David Spang, a longtime park volunteer, says that besides preserving Cape Cod’s authentic landscape, the establishment of the national park has helped the Outer Cape towns maintain themselves against the perils of progress. “It stopped a lot of the development that would have destroyed the towns,” he says. “It’s kept an aspect of the Cape that people come here for.”
Yet this exquisite site’s well-being has not always been secure. Just a half century ago, Fort Hill came close to being subdivided into 33 house lots. The prospect was not unique: Open space was being devoured on the rapidly growing peninsula.

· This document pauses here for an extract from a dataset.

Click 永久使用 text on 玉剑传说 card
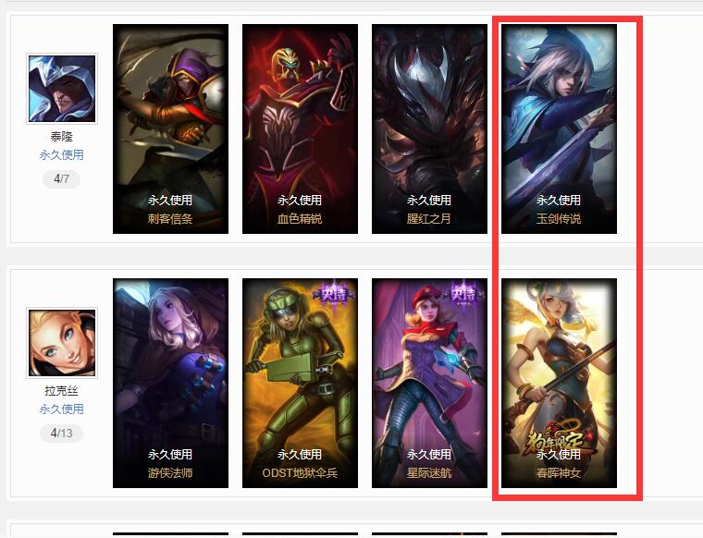 click(x=559, y=200)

The advent of the automobile, completion of the Cape Cod Canal bridges in the 1930s, and the extension of Route 6 to Provincetown in 1925 accelerated the growth of tourism and unfettered development on the Outer Cape. “As early as the 1930s, environmentalists were concerned about great stretches along the Atlantic Ocean that weren’t protected,” Price says. They recognized Cape Cod’s Outer Beach as one such jewel and feared it would be built up like Miami Beach or the Jersey Shore.

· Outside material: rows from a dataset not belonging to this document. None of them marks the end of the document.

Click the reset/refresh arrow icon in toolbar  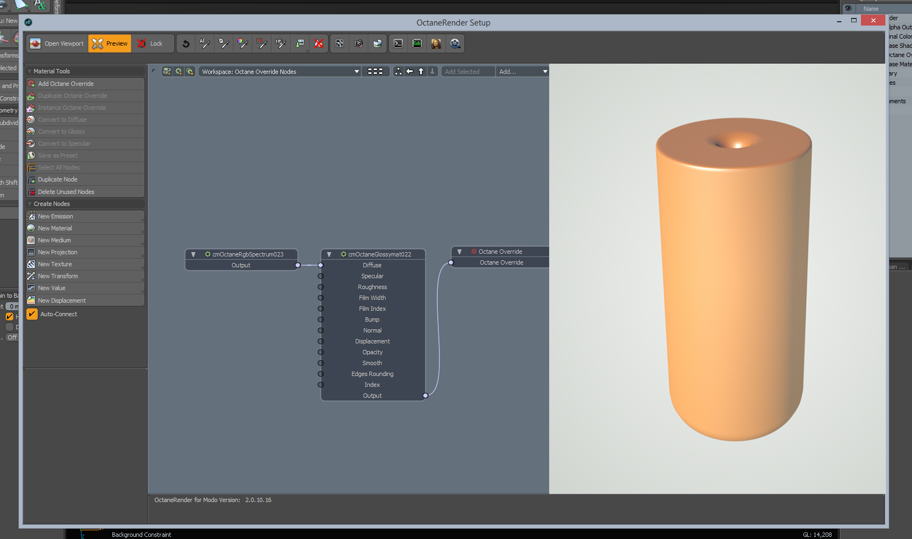click(x=186, y=43)
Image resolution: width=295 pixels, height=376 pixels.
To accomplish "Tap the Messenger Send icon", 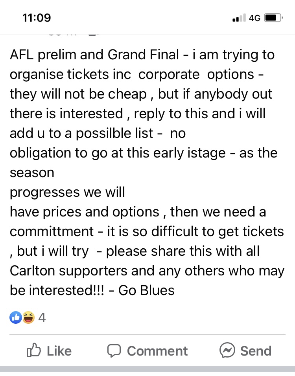I will tap(228, 350).
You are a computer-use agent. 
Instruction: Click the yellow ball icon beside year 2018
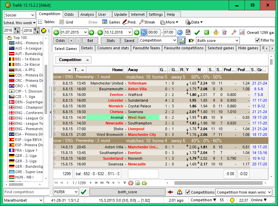coord(44,31)
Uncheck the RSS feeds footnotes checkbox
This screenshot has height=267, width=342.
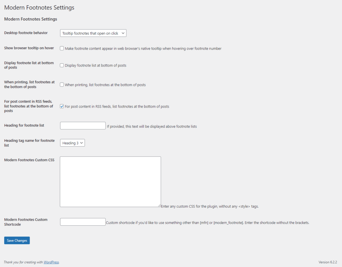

In 1939, a study of the land was conducted by the National Park Service Commission to develop a proposal for the creation of a national park unit to protect the beaches. This brought more attention to the area, but the process was put on hold during the war years and legislative proposals to create a national park were not drafted until the late 1950s. “Local people were concerned about what would happen with commercial businesses, and they didn’t like the idea of someone from Washington coming and telling them what’s important here,” Price says.
Fort Hill, however, proved to be a turning point. In April 1961—following years of debate about whether to establish a national seashore and whether to include the Nauset Marsh area—a delegation of federal, state, and local officials visited the Cape’s Outer Beach, stopping for a picnic at Fort Hill. Soon after the visit, Congress passed legislation to create the National Seashore by protecting thousands of acres along the Outer Cape, including Fort Hill.